START LISTED RECORDS

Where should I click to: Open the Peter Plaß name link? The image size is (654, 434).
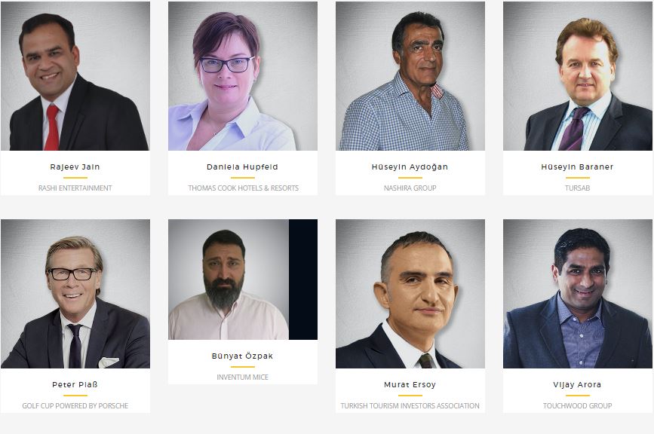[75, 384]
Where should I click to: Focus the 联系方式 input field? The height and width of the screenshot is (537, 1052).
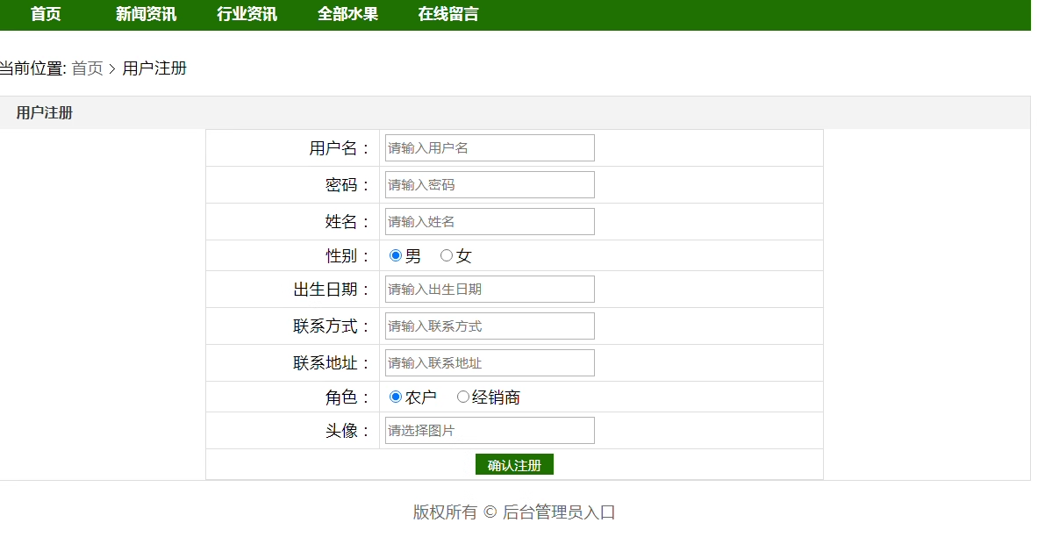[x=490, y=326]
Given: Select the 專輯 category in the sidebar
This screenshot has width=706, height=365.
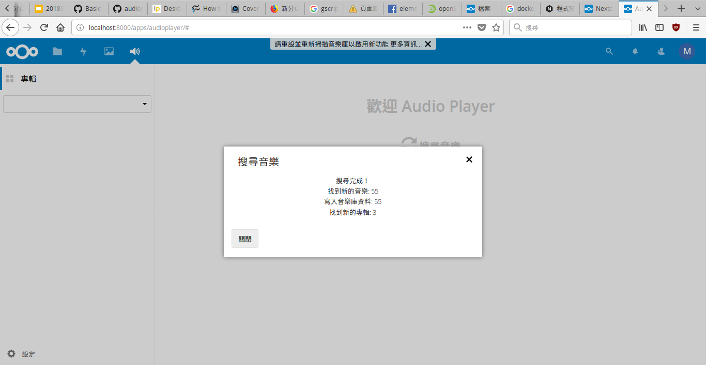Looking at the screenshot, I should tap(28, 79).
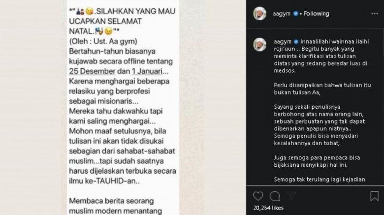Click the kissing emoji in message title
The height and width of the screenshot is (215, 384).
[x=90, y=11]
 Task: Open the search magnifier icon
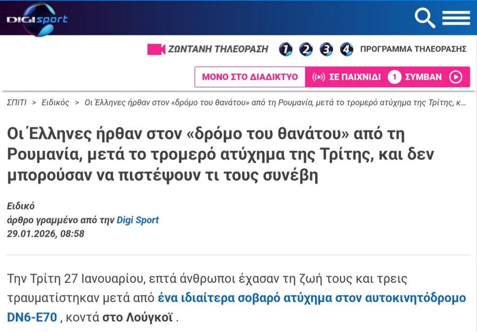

END LISTED RECORDS
START LISTED RECORDS

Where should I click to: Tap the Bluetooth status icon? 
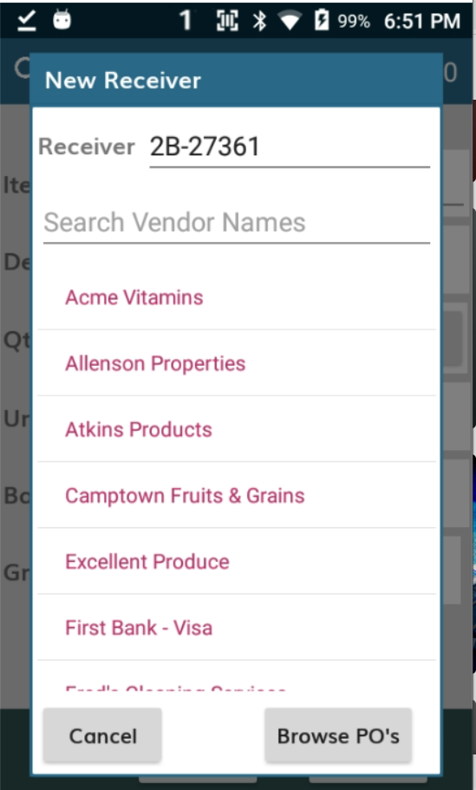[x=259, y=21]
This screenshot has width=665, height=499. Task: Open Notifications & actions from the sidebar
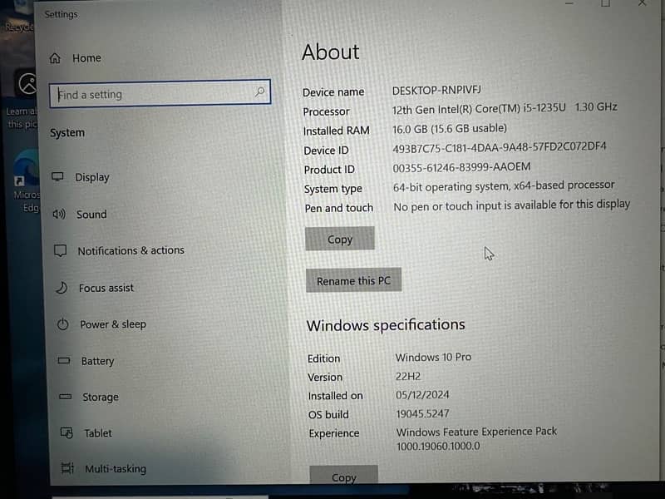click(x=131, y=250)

END LISTED RECORDS
START LISTED RECORDS

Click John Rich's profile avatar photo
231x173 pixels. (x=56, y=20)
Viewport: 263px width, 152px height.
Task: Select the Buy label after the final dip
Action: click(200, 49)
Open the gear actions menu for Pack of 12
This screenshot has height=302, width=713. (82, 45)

END LISTED RECORDS

YOUR INSTRUCTIONS
Print, exactly and with no pictures, the lines of the listing above starting at the one that has "Where should I click to: Open" and ending at the one that has "Task: Open the search magnifier icon", both included.

SOLUTION FOR THIS PROBLEM
Where should I click to: Open the Peter Plaß name link? The image size is (654, 434).
[75, 384]
Where should I click to: Focus the 联系方式 input field? The height and width of the screenshot is (537, 1052).
[x=490, y=326]
Given: Select the 專輯 category in the sidebar
This screenshot has width=706, height=365.
Looking at the screenshot, I should tap(28, 79).
Click the kissing emoji in message title
The height and width of the screenshot is (215, 384).
[x=90, y=11]
 Task: Open the search magnifier icon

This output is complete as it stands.